It's just the models captured the downtrend and you got involved.
It's that agnostic word.
I mean, you have to take what's happening as the reality.
Like, and I'll give you another perfect example of this.
The idea that the US dollar has to be weak or weakening for commodities to rally.
I mean, we've heard this over and over again for years and years. It seems like my whole career. There's like so little basis for it. And if you adhered to that, you would have missed a
lot of this opportunity because the US dollar is bloody strong and doesn't seem to be getting much
weaker either. And so there's other factors at play.
Why not just say, you know what, we don't know, we don't have crystal balls. Our job is to follow
trends, capture trends and manage risk. And if you stick to that, I think you're going to be
very effective. Now, you can't always just be a pig at the trough either. We believe, and it's
going to be different philosophy than other
CTAs and many that you've had on here, that eventually the risk reward changes. When the
volatility gets to a certain level and you've got mark-to-market gains in a trade, the probability
of keeping those mark-to-market gains is diminishing. It's just math. And so the traditional
philosophy is ride that out and never take your foot off the gas. We disagree. We believe there's a discipline there to capturing trends when the risk reward changes. And the proof's in the pudding. whether financial crisis back in volatility in 2014, 2015, the end of 2018 when everything
flushed, 2020, Q1, 2022, we've never missed.
And it's adhering to that discipline.
That's pulled up.
I think this is the slide that goes with that concept, which I also like because it is showing
that you trade carbon emissions, which is another cool thing.
Yeah, it was one of our best markets last year.
It's obviously one of our newer markets that we've added.
But this talks about that volatility adaptive process in some great detail here.
Starting at the bottom, number one, it's a lower volatility environment.
We're looking for a breakout from previous highs, again, one qualifier, take it as just one piece of
the puzzle. You don't need to look as far back. And then things explode higher and things get
much more volatile. Well, so now you're looking further back to qualify a breakout, you know,
either on the upside, which is the way we're going or on the downside, well, you know, what is going to take you out of that trade for us, it's that point,
number three, we call it a volatility stop, where we're exiting risk or cutting a position
completely, because that risk reward has changed too great, too far. And the probability of keeping
those gains has diminished. But we may reenter that market,
but we're going to, again, adjust our position sizing based on that. It also allows us to flip
around and flip from long to short quicker. And so we believe this agility is part of the edge
in these opportune volatile times, which are akin to a lot of the times in commodities in general.
So quieter in the financial markets in general, but you want to capture those opportunities.

-----

■ **Problems**
**a)** In two sentences, sum up the trend-following transcript.
**b)** According to the trend-following transcript, what are the three things the speaker calls "our job"?
**c)** Carry the trend-following transcript on past its final sentence.
The data that comes after this transcript is separate material.

■ **Data**
-----

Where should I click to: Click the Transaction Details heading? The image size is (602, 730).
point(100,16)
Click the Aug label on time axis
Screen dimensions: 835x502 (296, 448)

-----

■ **Outputs**
**a)** The speaker says traders should take what is happening as the reality and stick to following trends, capturing trends and managing risk, not beliefs like the idea that commodities need a weak US dollar to rally. Unlike the traditional view of never taking your foot off the gas, the speaker's firm uses a volatility stop to exit or cut a position when the risk reward changes, and it may reenter later or flip from long to short quicker.

**b)**
Follow trends
Capture trends
Manage risk

**c)**
More volatile in the commodity markets in general.
And that's where we started this philosophy.
And it works really well across, you know, really all assets.
And then had a question in the chat here of how do you approach, like you added the carbon market,
how do you approach that? Is there a certain level of volume or liquidity that's needed?
Yeah. So it's a great question. I mean, we'd love to add, you know, everything. We don't adhere to the philosophy that you hear a lot in the CTA space that we should be trading 250 markets.
We don't believe there's 250 markets to trade.
We believe, you know, it's the philosophy of adding that one extra thing.
It's diminishing value add, right?
So, you know, if we added, pick a market, we add Bitcoin, yes, it may be opportune, but it's one of many, many things we trade on a fixed fractional basis.
It's not going to change the world.
It's just another opportunity.
So, yes, we're looking for those opportunities.
But why would you trade many, many more markets?
Well, capacity issues, those are some of the key things.
What are we looking for?
Yes, liquidity.
We have an approach that is fairly agile.
So we need liquidity.
We don't want to slip too much.
Is it highly slippage sensitive?
No, because we're not a short-term trader.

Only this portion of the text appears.